The French government announces plans to reform professional training

The French government wants to simplify the vocational training system in France whose cost was nearly 32 billion in 2014. One of the most attractive ways of accomplishing this, according to their study, is to envisage a levy of 0.3% of the payroll to fund the training needs of jobseekers.

A list of objectives and themes to be discussed by unions and employers to establish this new reform has been included in the guidance document given to the government’s social partners, .

In particular, the executive wants to simplify the sector and the vocational training pathways that suffer from a lack of clarity and transparency and which do not correspond to the rapid and profound changes in society.

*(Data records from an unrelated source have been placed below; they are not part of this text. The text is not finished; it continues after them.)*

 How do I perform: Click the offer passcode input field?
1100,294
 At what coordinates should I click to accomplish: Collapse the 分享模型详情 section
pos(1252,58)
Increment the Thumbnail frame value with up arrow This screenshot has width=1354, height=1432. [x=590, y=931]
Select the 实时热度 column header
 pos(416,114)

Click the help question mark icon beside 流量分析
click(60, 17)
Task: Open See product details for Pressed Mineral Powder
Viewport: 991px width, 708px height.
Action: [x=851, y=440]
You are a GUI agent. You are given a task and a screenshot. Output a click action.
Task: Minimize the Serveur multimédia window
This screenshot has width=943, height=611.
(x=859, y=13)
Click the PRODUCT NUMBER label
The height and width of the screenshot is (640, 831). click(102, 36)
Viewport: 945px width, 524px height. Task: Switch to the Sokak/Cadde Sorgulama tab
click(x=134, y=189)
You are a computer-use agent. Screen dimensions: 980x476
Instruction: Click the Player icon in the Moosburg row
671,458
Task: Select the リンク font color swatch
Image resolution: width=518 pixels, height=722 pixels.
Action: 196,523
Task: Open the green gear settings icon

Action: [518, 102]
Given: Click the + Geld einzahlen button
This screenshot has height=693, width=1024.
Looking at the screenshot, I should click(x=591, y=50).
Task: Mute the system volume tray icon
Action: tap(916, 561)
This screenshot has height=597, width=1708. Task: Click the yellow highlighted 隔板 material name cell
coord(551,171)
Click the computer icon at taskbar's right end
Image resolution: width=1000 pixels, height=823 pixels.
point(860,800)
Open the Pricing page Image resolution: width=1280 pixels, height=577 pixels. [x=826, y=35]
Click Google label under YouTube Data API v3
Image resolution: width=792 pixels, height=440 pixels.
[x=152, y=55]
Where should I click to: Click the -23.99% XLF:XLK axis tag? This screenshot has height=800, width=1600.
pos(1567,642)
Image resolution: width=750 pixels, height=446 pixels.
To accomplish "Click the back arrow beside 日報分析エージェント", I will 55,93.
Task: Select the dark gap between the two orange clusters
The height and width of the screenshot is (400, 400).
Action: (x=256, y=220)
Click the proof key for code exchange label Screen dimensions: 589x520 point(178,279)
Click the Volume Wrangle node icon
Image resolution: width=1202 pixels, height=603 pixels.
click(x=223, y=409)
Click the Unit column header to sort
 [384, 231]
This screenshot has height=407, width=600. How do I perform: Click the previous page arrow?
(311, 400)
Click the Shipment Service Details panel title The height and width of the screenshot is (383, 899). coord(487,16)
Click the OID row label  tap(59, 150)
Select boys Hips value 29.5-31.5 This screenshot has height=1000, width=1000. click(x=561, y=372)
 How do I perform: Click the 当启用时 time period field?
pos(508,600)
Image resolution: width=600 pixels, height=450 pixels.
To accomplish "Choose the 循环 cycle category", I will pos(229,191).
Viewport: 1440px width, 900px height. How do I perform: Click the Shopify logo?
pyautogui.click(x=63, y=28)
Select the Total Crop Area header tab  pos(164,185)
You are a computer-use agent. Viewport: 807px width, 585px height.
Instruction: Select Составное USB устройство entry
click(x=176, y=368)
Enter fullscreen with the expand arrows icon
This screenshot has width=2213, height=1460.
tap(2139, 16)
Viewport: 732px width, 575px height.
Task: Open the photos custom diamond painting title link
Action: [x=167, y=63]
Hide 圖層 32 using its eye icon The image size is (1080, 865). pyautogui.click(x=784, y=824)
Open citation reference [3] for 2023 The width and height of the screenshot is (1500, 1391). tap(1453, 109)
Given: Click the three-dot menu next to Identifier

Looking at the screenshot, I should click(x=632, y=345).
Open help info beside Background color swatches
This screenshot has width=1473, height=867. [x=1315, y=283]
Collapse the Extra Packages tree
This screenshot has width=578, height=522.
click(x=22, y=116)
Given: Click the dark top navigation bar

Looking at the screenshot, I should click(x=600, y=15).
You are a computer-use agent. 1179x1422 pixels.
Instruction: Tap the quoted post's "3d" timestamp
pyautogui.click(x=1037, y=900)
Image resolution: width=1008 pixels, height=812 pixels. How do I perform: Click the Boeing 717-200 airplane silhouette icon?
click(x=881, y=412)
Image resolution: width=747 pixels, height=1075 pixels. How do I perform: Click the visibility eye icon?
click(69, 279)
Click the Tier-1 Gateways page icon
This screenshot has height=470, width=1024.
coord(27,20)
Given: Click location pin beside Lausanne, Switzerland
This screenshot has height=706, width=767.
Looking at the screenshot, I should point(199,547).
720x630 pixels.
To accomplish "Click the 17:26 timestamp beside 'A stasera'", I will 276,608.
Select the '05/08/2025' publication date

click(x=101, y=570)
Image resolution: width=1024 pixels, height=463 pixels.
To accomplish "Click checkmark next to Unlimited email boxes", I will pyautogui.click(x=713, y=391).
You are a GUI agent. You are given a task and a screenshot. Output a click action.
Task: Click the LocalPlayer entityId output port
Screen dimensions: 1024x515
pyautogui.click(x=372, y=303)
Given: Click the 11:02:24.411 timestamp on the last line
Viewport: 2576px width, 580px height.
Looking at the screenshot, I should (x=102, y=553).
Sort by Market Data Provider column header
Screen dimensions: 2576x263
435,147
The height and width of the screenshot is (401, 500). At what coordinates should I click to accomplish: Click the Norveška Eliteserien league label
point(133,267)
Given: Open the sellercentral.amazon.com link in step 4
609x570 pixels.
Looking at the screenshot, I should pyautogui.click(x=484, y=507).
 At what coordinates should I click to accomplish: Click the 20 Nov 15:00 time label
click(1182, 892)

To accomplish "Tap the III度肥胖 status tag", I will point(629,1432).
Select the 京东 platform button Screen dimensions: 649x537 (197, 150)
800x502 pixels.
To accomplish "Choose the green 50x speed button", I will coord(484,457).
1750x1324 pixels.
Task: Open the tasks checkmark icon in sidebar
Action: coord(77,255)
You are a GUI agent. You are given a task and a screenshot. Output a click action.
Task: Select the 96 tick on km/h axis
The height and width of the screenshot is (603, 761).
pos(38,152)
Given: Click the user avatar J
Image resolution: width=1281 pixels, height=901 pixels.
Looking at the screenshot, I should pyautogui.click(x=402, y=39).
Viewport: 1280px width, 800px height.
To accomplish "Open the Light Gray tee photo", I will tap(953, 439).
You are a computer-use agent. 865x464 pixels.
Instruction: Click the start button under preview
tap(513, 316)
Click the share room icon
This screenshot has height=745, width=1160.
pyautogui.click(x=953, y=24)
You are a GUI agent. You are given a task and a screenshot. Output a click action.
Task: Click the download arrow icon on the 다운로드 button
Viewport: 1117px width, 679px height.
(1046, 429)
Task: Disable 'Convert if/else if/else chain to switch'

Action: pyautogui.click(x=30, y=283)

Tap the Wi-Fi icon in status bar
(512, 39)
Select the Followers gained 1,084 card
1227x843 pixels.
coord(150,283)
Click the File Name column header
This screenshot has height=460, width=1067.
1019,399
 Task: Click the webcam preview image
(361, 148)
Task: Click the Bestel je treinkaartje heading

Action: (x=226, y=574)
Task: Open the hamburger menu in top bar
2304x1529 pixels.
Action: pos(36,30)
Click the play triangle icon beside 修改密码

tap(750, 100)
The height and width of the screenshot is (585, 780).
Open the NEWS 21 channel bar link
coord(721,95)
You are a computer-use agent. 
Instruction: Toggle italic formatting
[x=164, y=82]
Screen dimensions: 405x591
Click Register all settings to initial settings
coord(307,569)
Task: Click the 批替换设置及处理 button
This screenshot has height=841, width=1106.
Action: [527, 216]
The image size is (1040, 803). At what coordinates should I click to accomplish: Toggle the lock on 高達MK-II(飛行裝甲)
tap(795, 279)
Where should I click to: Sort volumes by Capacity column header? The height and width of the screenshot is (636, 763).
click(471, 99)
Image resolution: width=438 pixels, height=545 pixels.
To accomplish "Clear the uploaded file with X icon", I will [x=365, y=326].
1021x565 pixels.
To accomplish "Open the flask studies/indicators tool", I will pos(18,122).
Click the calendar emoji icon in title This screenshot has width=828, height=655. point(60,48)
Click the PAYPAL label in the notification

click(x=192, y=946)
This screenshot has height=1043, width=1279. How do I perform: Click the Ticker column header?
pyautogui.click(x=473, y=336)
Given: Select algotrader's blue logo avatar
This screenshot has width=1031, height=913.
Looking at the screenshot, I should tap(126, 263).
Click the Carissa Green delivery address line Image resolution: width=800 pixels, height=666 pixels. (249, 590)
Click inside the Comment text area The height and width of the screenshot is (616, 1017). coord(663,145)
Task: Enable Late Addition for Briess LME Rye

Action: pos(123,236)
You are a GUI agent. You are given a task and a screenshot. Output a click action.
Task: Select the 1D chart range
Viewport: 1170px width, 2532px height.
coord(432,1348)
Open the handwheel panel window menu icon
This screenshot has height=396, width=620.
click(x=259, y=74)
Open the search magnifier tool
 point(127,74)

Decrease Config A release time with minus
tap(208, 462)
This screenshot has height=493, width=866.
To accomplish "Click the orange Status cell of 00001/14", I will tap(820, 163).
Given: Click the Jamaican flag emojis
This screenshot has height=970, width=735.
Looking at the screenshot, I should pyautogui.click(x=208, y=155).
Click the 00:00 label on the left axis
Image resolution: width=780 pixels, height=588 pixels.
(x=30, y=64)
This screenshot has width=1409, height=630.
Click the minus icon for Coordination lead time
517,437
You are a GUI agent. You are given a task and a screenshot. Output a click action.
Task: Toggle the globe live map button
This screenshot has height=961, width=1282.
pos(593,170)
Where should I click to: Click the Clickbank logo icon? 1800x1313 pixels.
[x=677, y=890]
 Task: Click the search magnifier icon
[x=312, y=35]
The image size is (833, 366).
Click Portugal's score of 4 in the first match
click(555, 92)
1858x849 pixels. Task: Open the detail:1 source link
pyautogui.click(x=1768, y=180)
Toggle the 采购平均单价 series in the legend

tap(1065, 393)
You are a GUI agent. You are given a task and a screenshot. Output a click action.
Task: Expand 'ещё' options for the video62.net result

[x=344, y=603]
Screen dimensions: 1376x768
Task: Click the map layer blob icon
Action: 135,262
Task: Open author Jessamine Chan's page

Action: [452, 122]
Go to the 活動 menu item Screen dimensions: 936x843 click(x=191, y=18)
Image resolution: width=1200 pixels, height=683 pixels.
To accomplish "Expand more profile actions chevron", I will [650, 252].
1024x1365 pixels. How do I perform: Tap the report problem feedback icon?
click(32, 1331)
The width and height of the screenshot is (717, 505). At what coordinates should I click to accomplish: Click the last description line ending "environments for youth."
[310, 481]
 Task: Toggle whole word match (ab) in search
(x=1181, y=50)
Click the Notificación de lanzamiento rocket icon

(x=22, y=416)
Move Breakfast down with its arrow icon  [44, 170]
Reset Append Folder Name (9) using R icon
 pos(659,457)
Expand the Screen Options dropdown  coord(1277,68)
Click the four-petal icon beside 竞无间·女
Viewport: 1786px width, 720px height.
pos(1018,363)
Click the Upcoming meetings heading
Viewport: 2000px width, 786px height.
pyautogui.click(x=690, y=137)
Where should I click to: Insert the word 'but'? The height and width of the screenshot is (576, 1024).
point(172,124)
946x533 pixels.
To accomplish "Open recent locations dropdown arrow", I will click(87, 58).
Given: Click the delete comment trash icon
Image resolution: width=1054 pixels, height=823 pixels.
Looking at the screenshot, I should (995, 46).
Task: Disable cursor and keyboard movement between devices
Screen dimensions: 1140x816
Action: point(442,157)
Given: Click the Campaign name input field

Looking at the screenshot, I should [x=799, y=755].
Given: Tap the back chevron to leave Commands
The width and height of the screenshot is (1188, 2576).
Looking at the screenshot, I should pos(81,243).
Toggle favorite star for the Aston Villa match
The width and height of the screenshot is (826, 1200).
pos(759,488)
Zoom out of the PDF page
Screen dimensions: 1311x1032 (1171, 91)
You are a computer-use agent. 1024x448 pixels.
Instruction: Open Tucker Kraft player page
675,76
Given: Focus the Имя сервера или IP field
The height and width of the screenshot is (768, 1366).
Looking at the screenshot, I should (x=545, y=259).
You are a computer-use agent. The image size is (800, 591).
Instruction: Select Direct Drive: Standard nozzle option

Increasing the contribution towards training for jobseekers


The government is working on the introduction  of an additional levy of companies that could reach 0.3% of the payroll to strengthen their contribution to the training of jobseekers by 2019.

To this end, the document proposes that the social partners organize a major effort to train the unemployed and overcome mass unemployment. As a result, the budget they devote to training unemployed people outside the professionalisation contract should be increased to 1.5 billion euros per year, compared to a budget of between 700 to 800 million euros at present. This increase in budget will be obtained via a levy that could rise to 0.3% of payroll.


This contribution is expected to vary depending on the number of jobseekers. The scheme will be carried out within the framework of the skills investment plan announced in September and which aims to train 2 million people over the five-year period.


Merging CPF and CIF schemes


The French Ministry of Employment made it clear that it is not possible to maintain the current level of funding of 1% of training paid by the companies whose collection and management is the responsibility of OPCAs. This distribution is currently divided between the personal training account (CPF) and the individual training leave (CIF), but the latter remains little used. Hence the proposal to combine the two schemes into one.

As a reminder, the CIF was created in 1984 and its purpose is to allow employees to follow a long training course during or outside of their working hours. The management of the CIF scheme is carried out by the joint bodies while its financing goes to the companies. However, the system seems to have difficulties in fulfilling its function in the professional reconversion since, on average, only 50 000 workers out of a total of 19 million employees benefit from training organised through the CIF scheme each year.


Better budget allocation


The government has also expressed its desire to guide its social partners towards considering the establishment of a new unit of measurement of the CPF, which is currently measured in hours and which creates inequalities between employees as a result.

With regard to sandwich courses, which is currently also the subject of a consultation on apprenticeship, the executive is considering setting up a “contract financing system”, in order to better distribute the budget and not to fund streams without candidates.

The deadline for submitting proposals for the reform of vocational training is at the end of January 2018. The government hopes to present a global bill reforming apprenticeships and also unemployment insurance in April of next year.